> **Work instructions**:
**1)** In the forum thread on the ř sound, what does the word *pařez* mean?
**2)** Copy the forum thread on the ř sound starting at "# ř - sound" and ending at "Thanks in advance.", substituting "Polish" for "Czech".

> **Given passage**:

········

# ř - sound



## yezoma

Few times I've heard that one of the most difficult sound of languages in the world is the sound rzhts (rzhsch, ржщ) in Czech language.
Please give some examples of words with this sound. 
http://whoyougle.ru/texts/linguistic-records/
Thanks in advance.


----------



## Enquiring Mind

Hi yezoma, this letter ř (rzh) (рж) is difficult for many people as it's a single sound. You can hear native speakers on the forvo.com site pronouncing the words *řezat* ("to cut") here, *pařez* ("tree stump") here, and *malinový keř *("raspberry bush") here.

Once you have mastered the sound, you will be able to say "Tři sta třicet tři stříbrných křepelek přeletělo přes tři sta třicet tři stříbrných střech", which will be a very useful phrase to know if you ever visit the Czech Republic. It means "Three hundred and thirty-three silver quails flew over three hundred and thirty-three silver roofs". It happens all the time here, in fact I can see them from my window now ...

········

> **Given material**:
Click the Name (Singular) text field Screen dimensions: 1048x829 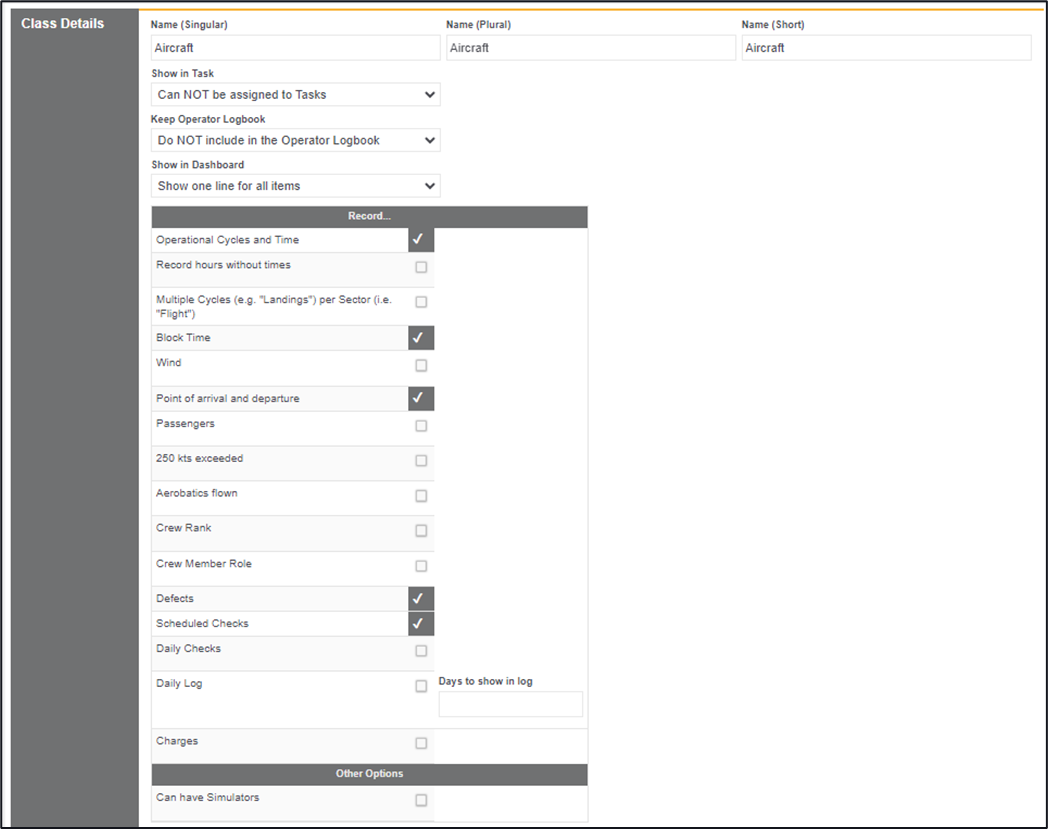295,48
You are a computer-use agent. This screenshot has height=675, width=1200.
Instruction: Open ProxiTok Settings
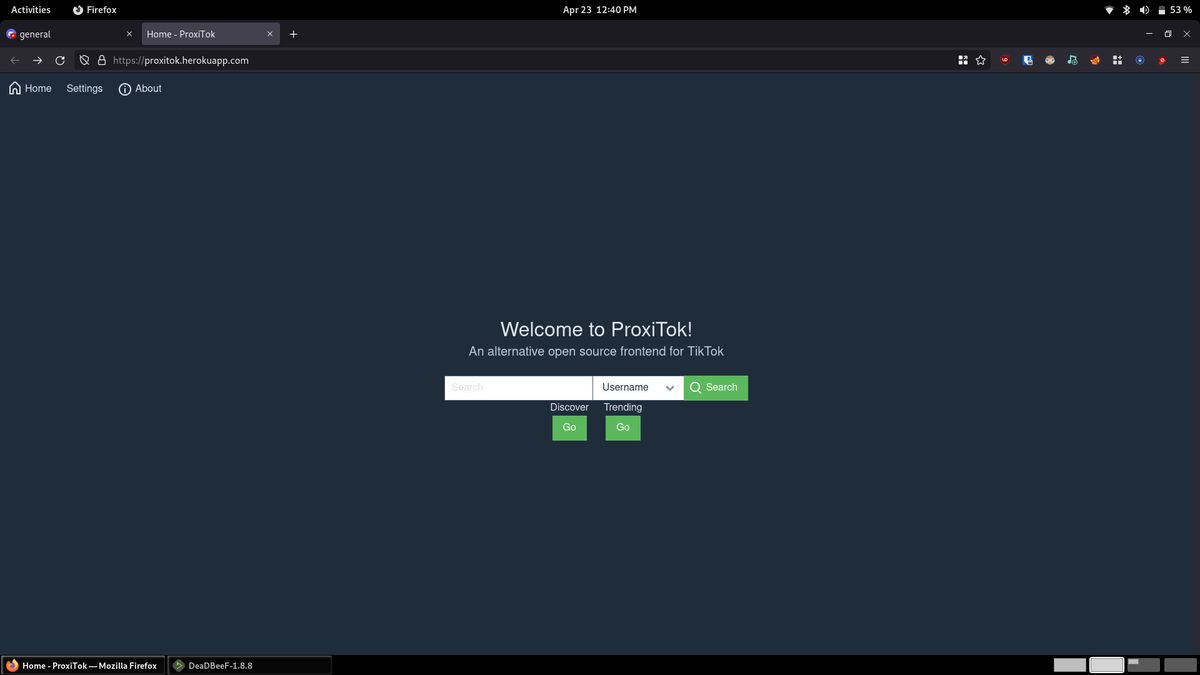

········

> **Solutions by task**:
**1)** Tree stump.

**2)**
# ř - sound



## yezoma

Few times I've heard that one of the most difficult sound of languages in the world is the sound rzhts (rzhsch, ржщ) in Polish language.
Please give some examples of words with this sound. 
http://whoyougle.ru/texts/linguistic-records/
Thanks in advance.